The Ministry of Law (MinLaw) has just announced the operations of a credit bureau for moneylenders that will begin on 1 March 2015.

Known as the Moneylenders Credit Bureau (MLCB), its purpose is to help licensed moneylenders assess how creditworthy the borrowers are, as well as to help prevent borrowers from borrowing beyond their capabilities. Going forward, all licensed moneylenders are required to provide details of their loans to borrowers, and also their repayment information to the bureau. The same details can be retrieved by other licensed moneylenders during a credit application process. These borrowers can also access this information.

Without means of knowing if an individual has taken far more loans than he or she can handle, the introduction of this credit bureau tackles the problem of an individual being overstretched by multiple loans from different moneylenders. With this platform, moneylenders can make an informed decision of the creditworthiness of a borrower during the credit evaluation process.

Mr. Billy Lee, founder and executive director of Blessed Grace Social Services has welcomed the introduction of the MLCB. He believes that as the loan information of borrowers become transparent within the moneylending industry, borrowers will be encouraged to better manage their finances, and not to borrow more than they can handle. Moreover, the credit bureau will be used by the MinLaw and the Registry of Moneylenders to better monitor the borrowing and lending activities.

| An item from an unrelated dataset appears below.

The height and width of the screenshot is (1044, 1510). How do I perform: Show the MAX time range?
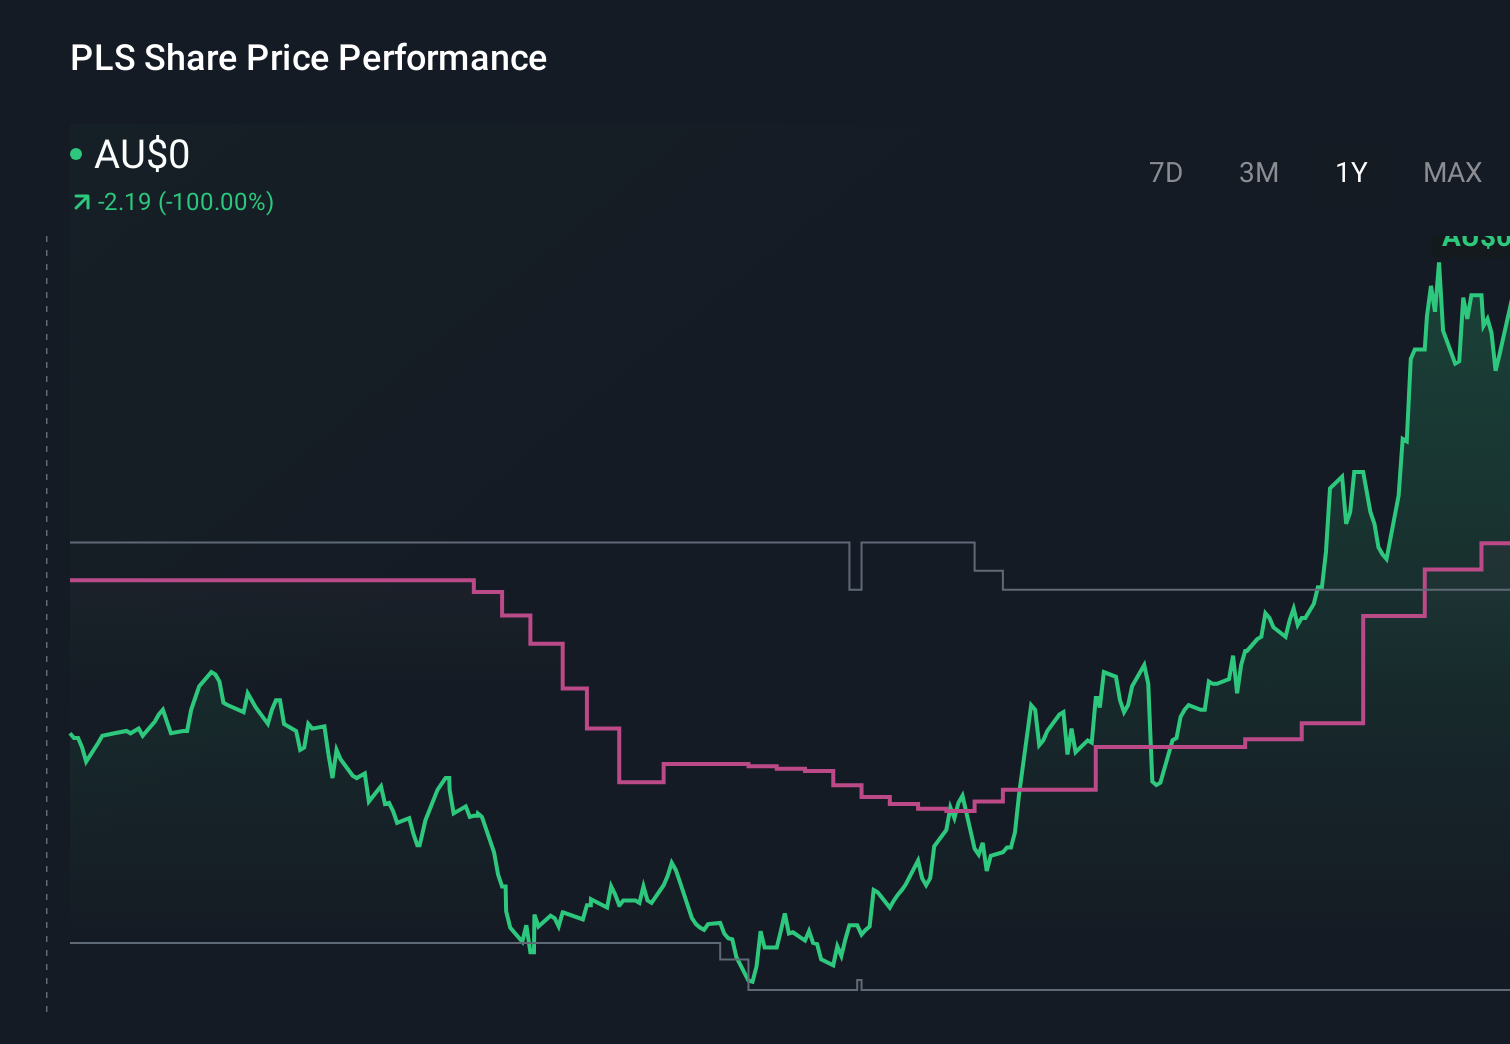[1452, 173]
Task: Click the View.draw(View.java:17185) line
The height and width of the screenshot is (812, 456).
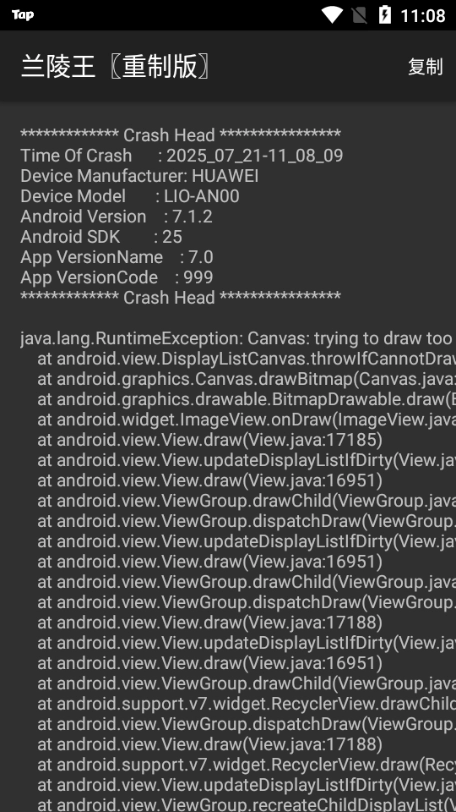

A credit report will cost $0.50 for licensed moneylenders and $1 for borrowers. Information in the report will include:
a) Loan type and tenure, total outstanding principal amount and total payable amount, and
b) Details of all active loans made with licensed moneylenders and the repayment status of each loan.

Mr. Peter Tan, president of the Moneylender’s Association of Singapore opines that the availability of such credit reports not only discourages borrowers from overborrowing, it also helps licensed moneylenders make better assessments during credit applications. This in turn helps licensed moneylenders minimize risks and lower default rates in their business.